The CDC is one of the finest public health institutions on the planet. Because they fearlessly march into "hot zones" to battle deadly infectious diseases, we microbiologists think of the good folks at the CDC as real-life superheroes.
But not everything the CDC does is equally praiseworthy. As Dr. Josh Bloom explains, their portrayal of the opioid crisis has been unhelpful at best and lethal at worst. Their insistence on restricting prescription opioids flies in the face of the overwhelming evidence that the overdose deaths are largely due to the recreational use of fentanyl-laced heroin.
The CDC has also gone on a bizarre crusade against e-cigarettes. True, vaping is not completely safe, and it should only be used by smokers as a quitting device. Recreational use should be discouraged, and policies should be in place to prevent them from falling into the hands of teenagers. But the exaggerated hype and fear surrounding e-cigarettes runs the very real risk of undermining a valuable public health tool.
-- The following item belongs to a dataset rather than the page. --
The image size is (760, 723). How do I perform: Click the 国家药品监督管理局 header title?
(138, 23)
CDC Misleads By Calling E-Cigarettes a 'Tobacco Product'
Consider the CDC's latest report. It says that "tobacco use by youth is rising." If that's true, that's horrible.
But as shown, it's not true. The CDC basically admits as much when it says, "E-cigarettes are the main reason."
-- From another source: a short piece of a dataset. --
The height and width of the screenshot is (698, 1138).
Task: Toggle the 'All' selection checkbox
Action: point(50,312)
This is very important to understand: E-cigarettes and other vaping devices do not contain tobacco. Period. They are not tobacco products, even though the government apparently considers them to be tobacco products.
What these products do contain is nicotine. Nicotine can either be extracted from tobacco or made synthetically in the laboratory. But regardless of the process, the only thing that matters is the end product. In this case, the end product is a solution of nicotine, not tobacco. It is disingenuous to pretend otherwise.
E-Cigarettes Are Not a Gateway to Actual Cigarettes
Another myth that regularly circulates is that e-cigarettes are a gateway to actual cigarettes. A charitable view is that the CDC has done nothing to dispel it. (An uncharitable view is that the CDC is actively encouraging it.) Yet, the CDC's own data shows this isn't true.
It's as plain as day. Among middle and high school students, e-cigarette use is up, but real cigarette use is down. (The graph above depicts only data for high school students.) If vaping was a gateway to smoking, then cigarette use wouldn't be falling.
Not All Bad Things Are Equally Bad
In an ideal world, kids aren't tempted to rebel and don't do anything stupid. But we don't live in that world. So, it's not helpful to pretend that all bad things are equally bad. Marijuana is bad, but it's not as bad as heroin or cocaine. Getting drunk and losing control is bad, but it's not as bad as drinking and driving. Protected sex among teenagers is bad, but it's not as bad as unprotected sex. The Bachelor is bad, but it's not as bad as Bachelor in Paradise.
Likewise, vaping by non-smokers for fun is bad, but it's not as bad as smoking cigarettes. That message is so important, yet the CDC keeps fumbling it.